** Begin LISTED ENTRIES **

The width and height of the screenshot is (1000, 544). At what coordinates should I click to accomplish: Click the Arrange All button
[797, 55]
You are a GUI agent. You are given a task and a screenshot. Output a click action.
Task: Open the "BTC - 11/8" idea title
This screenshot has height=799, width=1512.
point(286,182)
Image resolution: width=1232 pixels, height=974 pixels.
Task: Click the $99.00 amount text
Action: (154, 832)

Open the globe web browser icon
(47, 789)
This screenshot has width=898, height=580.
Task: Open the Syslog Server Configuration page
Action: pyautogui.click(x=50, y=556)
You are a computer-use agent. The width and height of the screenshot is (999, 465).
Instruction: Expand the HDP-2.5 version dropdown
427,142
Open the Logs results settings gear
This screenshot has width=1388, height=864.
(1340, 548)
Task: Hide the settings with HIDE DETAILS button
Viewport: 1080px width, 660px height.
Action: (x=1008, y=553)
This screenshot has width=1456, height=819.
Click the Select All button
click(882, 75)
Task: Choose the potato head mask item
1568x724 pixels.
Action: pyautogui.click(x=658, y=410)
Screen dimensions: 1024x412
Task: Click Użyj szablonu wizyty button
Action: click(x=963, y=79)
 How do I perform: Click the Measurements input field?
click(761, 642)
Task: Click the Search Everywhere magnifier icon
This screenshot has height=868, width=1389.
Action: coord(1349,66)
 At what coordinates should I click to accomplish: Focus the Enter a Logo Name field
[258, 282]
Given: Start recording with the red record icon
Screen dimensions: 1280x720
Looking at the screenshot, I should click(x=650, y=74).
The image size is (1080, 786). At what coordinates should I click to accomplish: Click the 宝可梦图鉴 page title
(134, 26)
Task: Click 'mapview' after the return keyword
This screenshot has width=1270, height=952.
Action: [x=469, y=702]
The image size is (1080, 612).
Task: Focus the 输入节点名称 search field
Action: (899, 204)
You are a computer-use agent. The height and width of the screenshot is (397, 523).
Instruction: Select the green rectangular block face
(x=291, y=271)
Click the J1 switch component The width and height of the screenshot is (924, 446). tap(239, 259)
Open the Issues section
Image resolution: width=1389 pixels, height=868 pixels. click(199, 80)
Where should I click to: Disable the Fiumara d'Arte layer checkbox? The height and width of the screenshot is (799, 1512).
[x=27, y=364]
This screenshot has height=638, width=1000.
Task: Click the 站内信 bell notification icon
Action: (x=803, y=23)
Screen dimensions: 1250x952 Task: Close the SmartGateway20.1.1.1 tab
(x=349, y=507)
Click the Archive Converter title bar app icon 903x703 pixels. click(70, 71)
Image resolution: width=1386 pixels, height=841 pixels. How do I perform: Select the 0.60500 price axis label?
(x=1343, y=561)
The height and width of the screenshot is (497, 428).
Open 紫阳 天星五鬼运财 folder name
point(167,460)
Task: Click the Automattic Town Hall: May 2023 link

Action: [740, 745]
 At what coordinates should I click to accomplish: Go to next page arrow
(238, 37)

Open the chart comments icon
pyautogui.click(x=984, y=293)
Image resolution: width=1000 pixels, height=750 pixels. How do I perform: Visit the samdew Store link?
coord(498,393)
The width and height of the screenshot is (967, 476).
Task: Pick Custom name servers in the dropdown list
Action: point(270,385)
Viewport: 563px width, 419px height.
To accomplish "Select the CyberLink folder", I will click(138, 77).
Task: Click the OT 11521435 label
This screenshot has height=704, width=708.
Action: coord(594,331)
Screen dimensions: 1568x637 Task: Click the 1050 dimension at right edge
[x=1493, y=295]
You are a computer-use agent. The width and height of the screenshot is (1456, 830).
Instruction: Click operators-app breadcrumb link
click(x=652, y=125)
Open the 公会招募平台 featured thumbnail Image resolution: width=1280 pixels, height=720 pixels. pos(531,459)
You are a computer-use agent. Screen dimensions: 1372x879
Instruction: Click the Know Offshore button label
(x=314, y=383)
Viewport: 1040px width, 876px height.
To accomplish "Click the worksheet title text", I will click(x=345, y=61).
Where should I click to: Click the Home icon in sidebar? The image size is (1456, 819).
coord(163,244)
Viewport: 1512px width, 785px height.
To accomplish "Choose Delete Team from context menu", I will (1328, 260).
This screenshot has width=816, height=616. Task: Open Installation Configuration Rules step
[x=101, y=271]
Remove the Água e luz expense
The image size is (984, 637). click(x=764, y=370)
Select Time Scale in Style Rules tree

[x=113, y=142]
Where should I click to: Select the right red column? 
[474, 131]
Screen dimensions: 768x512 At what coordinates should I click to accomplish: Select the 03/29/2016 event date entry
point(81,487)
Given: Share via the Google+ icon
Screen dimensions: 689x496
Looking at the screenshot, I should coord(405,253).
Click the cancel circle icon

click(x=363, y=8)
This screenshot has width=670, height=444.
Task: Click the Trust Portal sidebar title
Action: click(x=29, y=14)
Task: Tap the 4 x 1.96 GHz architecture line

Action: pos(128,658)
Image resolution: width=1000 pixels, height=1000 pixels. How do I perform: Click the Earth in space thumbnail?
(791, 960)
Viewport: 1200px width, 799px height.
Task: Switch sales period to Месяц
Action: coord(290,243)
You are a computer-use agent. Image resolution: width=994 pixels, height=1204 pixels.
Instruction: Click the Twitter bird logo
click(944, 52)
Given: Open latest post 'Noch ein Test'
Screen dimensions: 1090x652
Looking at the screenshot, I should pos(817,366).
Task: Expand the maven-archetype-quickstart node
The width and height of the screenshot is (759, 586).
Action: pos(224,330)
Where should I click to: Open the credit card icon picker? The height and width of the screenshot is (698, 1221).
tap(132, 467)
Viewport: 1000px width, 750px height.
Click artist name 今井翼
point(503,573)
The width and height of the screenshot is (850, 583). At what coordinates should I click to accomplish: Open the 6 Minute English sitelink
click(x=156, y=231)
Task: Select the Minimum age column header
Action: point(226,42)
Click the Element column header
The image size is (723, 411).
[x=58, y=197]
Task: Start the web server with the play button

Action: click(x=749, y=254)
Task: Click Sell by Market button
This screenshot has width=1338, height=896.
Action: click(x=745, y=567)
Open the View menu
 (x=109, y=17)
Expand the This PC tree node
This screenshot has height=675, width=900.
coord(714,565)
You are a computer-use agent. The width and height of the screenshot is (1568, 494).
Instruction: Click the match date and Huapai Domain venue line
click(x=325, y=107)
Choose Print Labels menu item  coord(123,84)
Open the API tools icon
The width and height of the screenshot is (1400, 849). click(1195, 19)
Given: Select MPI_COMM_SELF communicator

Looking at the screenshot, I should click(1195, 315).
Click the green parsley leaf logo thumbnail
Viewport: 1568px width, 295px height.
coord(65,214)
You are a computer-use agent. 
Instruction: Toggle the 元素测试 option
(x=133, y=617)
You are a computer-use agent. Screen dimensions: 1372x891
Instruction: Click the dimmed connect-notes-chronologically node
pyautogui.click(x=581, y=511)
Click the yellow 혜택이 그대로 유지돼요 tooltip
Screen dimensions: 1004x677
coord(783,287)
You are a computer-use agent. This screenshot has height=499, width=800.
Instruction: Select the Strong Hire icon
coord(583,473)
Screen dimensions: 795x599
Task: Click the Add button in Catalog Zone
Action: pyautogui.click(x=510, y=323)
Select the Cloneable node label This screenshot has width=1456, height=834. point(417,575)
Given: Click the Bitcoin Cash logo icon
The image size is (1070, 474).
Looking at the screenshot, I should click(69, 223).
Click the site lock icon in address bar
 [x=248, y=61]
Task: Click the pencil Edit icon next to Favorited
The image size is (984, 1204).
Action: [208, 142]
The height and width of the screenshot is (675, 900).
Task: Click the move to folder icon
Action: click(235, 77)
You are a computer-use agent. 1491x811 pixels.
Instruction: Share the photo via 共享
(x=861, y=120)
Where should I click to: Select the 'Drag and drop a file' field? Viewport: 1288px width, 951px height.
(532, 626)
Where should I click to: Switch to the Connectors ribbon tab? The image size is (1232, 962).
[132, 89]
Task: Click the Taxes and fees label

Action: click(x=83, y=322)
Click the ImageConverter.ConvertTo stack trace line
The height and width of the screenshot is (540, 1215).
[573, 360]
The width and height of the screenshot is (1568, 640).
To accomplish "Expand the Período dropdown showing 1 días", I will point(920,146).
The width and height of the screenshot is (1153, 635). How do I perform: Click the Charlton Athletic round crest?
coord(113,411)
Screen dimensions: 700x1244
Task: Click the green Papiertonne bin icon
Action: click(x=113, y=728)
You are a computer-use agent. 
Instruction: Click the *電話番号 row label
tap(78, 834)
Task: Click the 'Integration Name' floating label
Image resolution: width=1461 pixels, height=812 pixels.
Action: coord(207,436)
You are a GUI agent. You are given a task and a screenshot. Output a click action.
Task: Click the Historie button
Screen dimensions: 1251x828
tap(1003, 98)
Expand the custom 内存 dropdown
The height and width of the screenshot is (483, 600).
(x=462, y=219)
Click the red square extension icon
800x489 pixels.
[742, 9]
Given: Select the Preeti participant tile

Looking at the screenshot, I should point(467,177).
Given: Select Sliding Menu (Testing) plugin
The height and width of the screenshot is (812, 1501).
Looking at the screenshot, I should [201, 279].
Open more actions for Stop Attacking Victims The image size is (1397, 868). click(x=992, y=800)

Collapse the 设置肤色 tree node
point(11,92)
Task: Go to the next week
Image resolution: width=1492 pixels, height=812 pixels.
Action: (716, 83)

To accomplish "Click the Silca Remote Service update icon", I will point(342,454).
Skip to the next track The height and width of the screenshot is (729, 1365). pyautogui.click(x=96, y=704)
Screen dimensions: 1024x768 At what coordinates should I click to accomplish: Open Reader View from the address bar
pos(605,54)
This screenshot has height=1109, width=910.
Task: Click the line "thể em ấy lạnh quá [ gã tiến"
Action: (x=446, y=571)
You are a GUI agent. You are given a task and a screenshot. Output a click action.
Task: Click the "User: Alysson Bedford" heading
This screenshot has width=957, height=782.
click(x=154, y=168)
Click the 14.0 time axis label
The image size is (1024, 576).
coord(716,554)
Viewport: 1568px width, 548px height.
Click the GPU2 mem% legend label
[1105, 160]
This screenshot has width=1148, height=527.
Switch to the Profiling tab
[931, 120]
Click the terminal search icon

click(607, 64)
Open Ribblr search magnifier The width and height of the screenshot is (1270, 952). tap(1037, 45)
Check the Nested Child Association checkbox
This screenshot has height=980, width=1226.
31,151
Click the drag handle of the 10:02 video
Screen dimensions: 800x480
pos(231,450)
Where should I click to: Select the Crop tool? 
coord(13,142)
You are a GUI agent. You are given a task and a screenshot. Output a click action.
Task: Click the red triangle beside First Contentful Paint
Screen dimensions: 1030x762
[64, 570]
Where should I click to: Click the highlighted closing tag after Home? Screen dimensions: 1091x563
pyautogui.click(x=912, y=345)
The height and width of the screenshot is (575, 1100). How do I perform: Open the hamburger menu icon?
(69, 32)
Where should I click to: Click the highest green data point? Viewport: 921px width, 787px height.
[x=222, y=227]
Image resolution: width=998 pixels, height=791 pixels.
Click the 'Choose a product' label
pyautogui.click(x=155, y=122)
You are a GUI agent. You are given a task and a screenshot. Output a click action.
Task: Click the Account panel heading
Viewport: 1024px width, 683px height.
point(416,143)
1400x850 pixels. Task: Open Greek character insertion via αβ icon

** End LISTED ENTRIES **

PROBLEM DETAILS => Arrange the rows as a JSON list of strings, one string per line and with blank lines omitted. Start at the line containing "Task: Click the OT 11521435 label" and end after the line containing "[x=1493, y=295]".

CORRECT ANSWER =>
[
  "Task: Click the OT 11521435 label",
  "This screenshot has height=704, width=708.",
  "Action: coord(594,331)",
  "Screen dimensions: 1568x637 Task: Click the 1050 dimension at right edge",
  "[x=1493, y=295]"
]